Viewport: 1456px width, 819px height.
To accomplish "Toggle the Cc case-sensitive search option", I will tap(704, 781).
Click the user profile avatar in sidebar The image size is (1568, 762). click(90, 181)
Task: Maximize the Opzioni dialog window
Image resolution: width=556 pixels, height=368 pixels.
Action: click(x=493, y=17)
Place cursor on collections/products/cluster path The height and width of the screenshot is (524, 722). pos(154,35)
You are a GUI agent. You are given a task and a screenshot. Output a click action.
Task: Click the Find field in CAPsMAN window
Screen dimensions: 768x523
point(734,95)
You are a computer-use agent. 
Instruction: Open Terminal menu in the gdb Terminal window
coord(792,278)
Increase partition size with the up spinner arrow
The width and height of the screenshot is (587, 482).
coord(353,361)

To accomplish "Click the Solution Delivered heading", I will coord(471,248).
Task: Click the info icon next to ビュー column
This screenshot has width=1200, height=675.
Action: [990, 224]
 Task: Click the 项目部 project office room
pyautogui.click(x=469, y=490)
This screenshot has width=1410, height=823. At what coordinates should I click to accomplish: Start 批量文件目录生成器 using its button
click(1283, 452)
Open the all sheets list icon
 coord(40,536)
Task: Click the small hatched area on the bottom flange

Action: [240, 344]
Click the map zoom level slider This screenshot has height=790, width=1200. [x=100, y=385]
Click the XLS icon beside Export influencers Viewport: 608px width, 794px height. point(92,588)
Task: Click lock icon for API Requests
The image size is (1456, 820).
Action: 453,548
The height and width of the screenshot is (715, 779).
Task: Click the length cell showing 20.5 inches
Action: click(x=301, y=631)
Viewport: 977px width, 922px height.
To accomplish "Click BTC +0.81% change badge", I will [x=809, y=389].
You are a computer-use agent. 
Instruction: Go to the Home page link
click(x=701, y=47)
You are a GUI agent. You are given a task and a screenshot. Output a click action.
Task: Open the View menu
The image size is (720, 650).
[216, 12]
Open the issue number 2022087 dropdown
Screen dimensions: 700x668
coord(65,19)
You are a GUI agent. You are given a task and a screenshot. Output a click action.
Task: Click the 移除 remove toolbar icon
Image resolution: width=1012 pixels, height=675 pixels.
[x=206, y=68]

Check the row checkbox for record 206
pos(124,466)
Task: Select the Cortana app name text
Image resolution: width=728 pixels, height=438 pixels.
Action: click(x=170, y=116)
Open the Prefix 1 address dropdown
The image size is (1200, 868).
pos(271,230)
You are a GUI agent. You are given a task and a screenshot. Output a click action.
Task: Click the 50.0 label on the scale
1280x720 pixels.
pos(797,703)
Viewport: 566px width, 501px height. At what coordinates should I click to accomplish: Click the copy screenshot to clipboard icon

========================

Exercise goal — Precisely the line with "1280x720 pixels." and the lines after it, up to the last line of the entries above, are to be reproduced, and nothing more.

Result —
1280x720 pixels.
pos(797,703)
Viewport: 566px width, 501px height. At what coordinates should I click to accomplish: Click the copy screenshot to clipboard icon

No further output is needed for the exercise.